Green Energy = Overcapacity

I thought about setting up a solar power system for my home several years ago, so I did a small scale hands on project to learn the ins and outs. I tried to run a WiFi access point outside 24/7 all year 'round. I scaled the battery so it could go three days without any sun. That really wasn't enough to get through the dark winter months here, though.

The access point draws only around 12 Watts, but I ended up with a 72 pound lead acid battery and 100 Watt panel. What would be large enough? Maybe 4x that. So I'd need more lead acid batteries in a large enclosure and probably 200+ Watts of panels to make it through most winters. I decided not to get solar panels for my house. I'd actually like to be off the grid, but you really don't get "off grid" with solar you get on-battery.

On a state electrical utility level, the energy storage problem is a real killer. It's probably not feasible to build battery storage that's large enough for an entire state, and that's probably also a high ongoing expense. People talk about using electric cars for this purpose, but that seems pretty stupid too. What happens when it's overcast for a week and all the batteries on all the cars are depleted?
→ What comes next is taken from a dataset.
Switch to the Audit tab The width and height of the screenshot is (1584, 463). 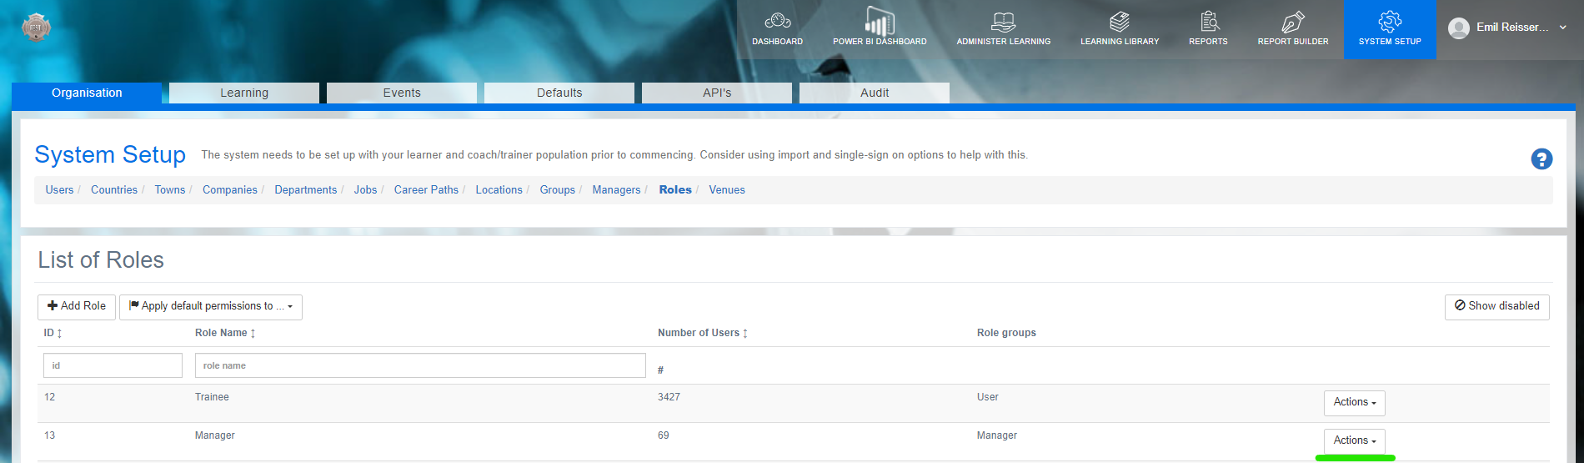[875, 93]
What happens when it's overcast a week and all the batteries on the cars automatically unplug so the owner can drive? It seems overly complicated and prone to failure. It'll decrease the life of the batteries of the cars, too.

It seems like serious overcapacity is necessary for intermittent power sources like solar and wind, which brings me back to a point I made in an older post.

We're currently living a 10 kW lifestyle in the USA. To go "green", we need to live like a 15 kW lifestyle to build out all the infrastructure at least, and my intuition is that the "green" power lifestyle is really more energy intensive. Combining inane government mandates with that fact will lead to a sort of implosion.

Ideally, we would live a way that requires less than 10 kW for every man woman and child. That involves across the board changes. For example, the largest consumer of energy in the world is the US military, so the useless imperial activities would need to be drastically scaled back and the MIC would need to be as well. An across the board reduction in power use is equivalent to reduced industrial output too. I don't think it's really feasible to do an orderly reduction in power consumption with a massively interconnected economy though, so a general collapse would happen at the same time.

I think the killer paradox with "green" energy is it's the product of a highly advanced, very energy intensive economy. There's no transition to the "green" world where everyone is driving an electric car. The Amish are the real "green" people. That's what green world looks like. So the academics with a job as a professional parasite working at a University to promote "green" this or that have no place in that green world.

I am pretty sure the white liberal establishment "leadership" of the western world is not crafty, or wise. They're corrupt and incompetent people. It's absurd that they're in any position of authority.